Instrucciones de la tarea
¿En qué publicación apareció por primera vez el extracto sobre el marxismo y los movimientos nacionalistas?

Andrés Nin

El marxismo y los movimientos nacionalistas


Escrito: Septiembre de 1934.
Primera vez publicado: En Leviatán, n.° 5. Septiembre de 1934, p. 39-47.
Digitalización: Martin Fahlgren, 2011.
Esta edición: Marxists Internet Archive, enero de 2012.


 

El pueblo que oprime a otro no puede ser libre. 
Karl Marx

Igualdad completa de derechos para todas las naciones; derecho de las naciones a disponer libremente de sus destinos; fusión de los obreros de todas las naciones. Éste es el programa que el marxismo y la experiencia de Rusia y de todo el mundo enseña a los obreros.  
V I Lenin

Planteamiento teórico del problema

La revolución social no se desarrolla en línea recta, no es el Grand Soir con que soñaban los revolucionarios ingenuos del siglo XIX, la caída espectacular del régimen capitalista en virtud de un acto de fuerza breve y certero y la sustitución casi automática del viejo orden de cosas por una sociedad más justa y más humana, surgida de la noche a la mañana, con todos los atributos de un mecanismo perfecto y regular.

Datos proporcionados
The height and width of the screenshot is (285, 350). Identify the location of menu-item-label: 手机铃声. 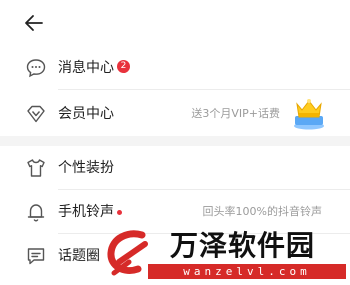
(86, 212).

Respuesta escrita
En Leviatán, n.° 5, de septiembre de 1934, p. 39-47.